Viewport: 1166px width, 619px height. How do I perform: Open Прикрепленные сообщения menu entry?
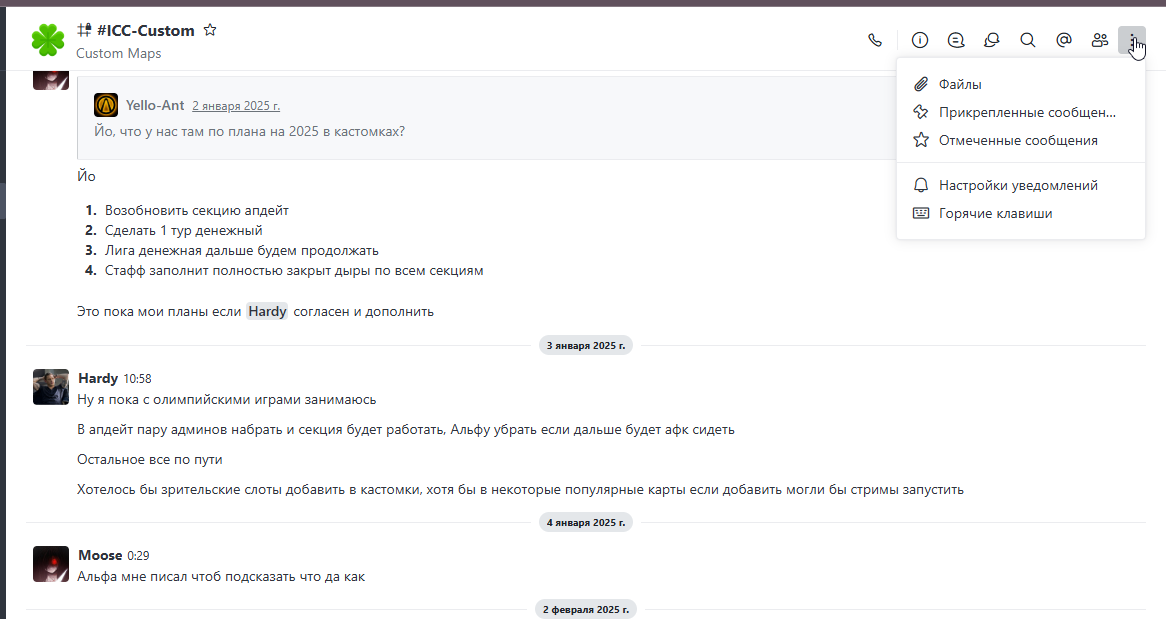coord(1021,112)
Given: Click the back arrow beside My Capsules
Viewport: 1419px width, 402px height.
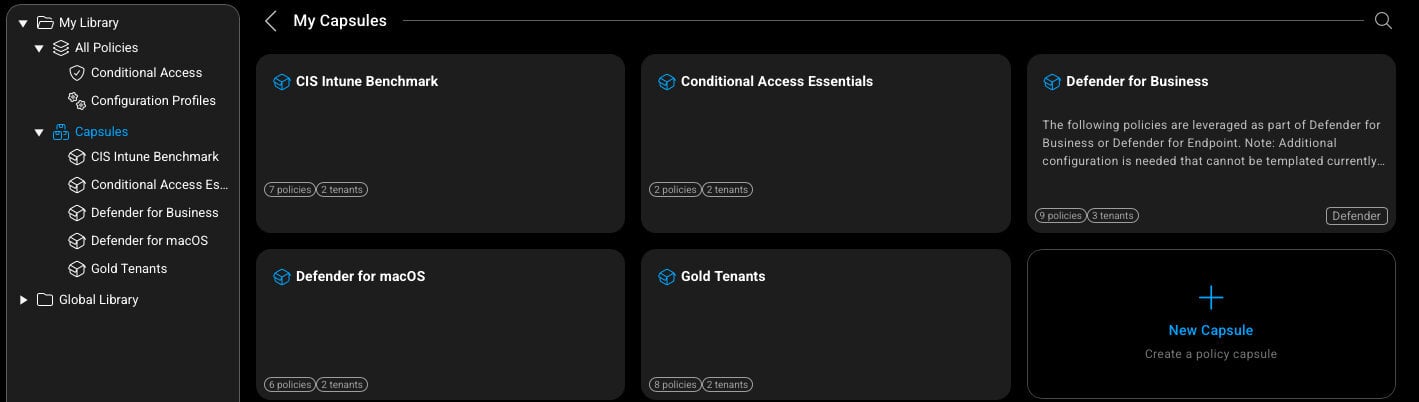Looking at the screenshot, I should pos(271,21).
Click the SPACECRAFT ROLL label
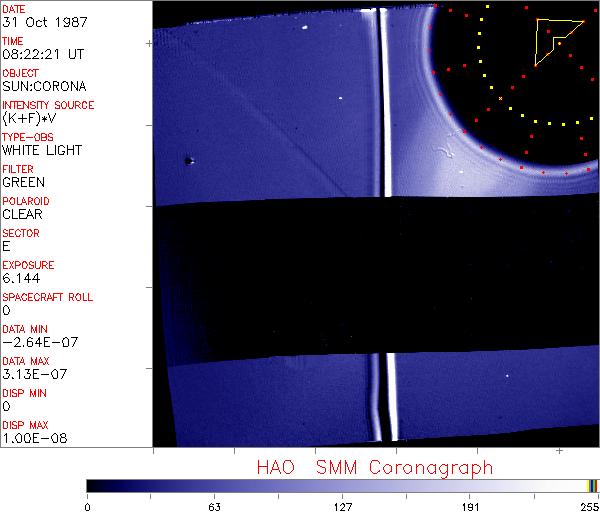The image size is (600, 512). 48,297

◆ ◆ ◆

Your objective>
Your copy should hold only the lines running from the one that contains "Given: Click the" through the final line of the data; transcribe them exactly, both ends included, and leave pictures out.

Answer section>
Given: Click the back arrow beside My Capsules
Viewport: 1419px width, 402px height.
Looking at the screenshot, I should pos(271,21).
Click the SPACECRAFT ROLL label
The image size is (600, 512). 48,297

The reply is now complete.